Known Issues in Lightbits 3.9.1

AI Tools

ID	Description
40068	In rare cases, a newly-created volume could be assigned the same NSID as an existing volume. This condition can lead to incorrect delete or update operations for volumes sharing the same NSID. If this issue is encountered, contact Lightbits Support for a manual remediation procedure to identify and fix the affected volumes.
39211	When deleting the most recent snapshot of a volume while a node holding a replica is offline, recently written data could revert to the data stored in that snapshot if the node later becomes the primary.

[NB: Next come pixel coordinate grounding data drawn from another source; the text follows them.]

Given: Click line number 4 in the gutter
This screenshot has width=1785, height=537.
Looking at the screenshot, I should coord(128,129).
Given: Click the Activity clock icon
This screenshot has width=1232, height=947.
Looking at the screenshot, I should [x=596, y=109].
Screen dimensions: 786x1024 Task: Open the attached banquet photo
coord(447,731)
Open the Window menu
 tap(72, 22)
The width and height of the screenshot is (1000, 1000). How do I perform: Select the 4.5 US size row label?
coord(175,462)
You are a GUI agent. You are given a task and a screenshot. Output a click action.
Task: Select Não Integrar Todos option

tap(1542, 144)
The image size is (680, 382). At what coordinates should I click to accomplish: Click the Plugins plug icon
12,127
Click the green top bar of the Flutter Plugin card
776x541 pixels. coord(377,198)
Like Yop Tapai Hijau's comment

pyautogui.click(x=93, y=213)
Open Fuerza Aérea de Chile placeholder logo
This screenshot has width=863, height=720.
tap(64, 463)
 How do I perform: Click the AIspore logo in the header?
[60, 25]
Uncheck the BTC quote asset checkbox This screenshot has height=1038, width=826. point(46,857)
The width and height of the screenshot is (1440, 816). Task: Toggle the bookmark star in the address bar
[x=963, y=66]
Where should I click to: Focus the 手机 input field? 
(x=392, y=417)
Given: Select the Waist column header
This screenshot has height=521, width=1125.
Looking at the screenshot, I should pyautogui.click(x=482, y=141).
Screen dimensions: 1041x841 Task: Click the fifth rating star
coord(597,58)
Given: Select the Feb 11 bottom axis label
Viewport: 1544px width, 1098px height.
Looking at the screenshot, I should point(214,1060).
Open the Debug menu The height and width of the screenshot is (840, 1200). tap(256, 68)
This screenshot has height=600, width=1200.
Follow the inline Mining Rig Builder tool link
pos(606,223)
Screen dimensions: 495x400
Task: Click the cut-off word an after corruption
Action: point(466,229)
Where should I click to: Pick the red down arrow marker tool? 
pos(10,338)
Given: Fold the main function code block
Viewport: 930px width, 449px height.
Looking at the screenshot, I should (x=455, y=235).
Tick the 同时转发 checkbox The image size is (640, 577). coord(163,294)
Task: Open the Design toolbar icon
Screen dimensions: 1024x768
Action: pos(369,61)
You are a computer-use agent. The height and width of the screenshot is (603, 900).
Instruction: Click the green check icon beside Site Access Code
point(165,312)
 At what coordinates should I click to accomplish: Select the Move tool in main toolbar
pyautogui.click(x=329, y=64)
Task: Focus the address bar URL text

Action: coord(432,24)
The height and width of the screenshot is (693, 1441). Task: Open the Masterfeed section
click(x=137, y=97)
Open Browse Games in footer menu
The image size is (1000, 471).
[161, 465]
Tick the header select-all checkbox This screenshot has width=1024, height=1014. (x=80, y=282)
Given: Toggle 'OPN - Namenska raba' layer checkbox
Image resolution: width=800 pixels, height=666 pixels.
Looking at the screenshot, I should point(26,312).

38043	If encryption was turned on but enabling it failed - resulting in the creation of an 'EnableServerEncryptionFailed' event - the API service will return stale events. Any event from that point onward that exists in the system will not be returned by the "ListEvents" API. As a workaround, check if this event exists before upgrading to 3.14/3.15.1. Note that a similar issue could also occur when a cluster has double disk failure on one of the servers (or single disk failure with no EC), and Lightbits 3.2.x or older was used at the time of failure.
37831	In some cases, silent data corruption on an SSD could cause a node crash instead of attempting to recover the data and reporting an event. This can occur if the SSD returns invalid data rather than an I/O error.
37395	In some rare racy conditions a server may remain stuck in a deleting state.
37205	Incorrect handling of IO errors from NVMe SSDs during abrupt recovery may cause node recovery to fail.
36722	Users can reference the NVMe device by its path name (e.g., /dev/nvme0n1) - as used during the initial system setup - to determine the storage SSD used by servers in the Lightbits storage cluster. However, this could lead to data loss since device names are not persistent across reboots.
36090	Due to a rare internal error, involved long network disconnections nodes might lose service and stay in Inactive state - even though the node should be active.
36089	Under rare situations involving stress on the cluster that includes rebalance activity accompanied by disconnections from etcd, node manager may crash and restart, or fail to complete rebuilds, and volumes may be stuck in Migrating state. A workaround if this happens is to restart the affected node manager.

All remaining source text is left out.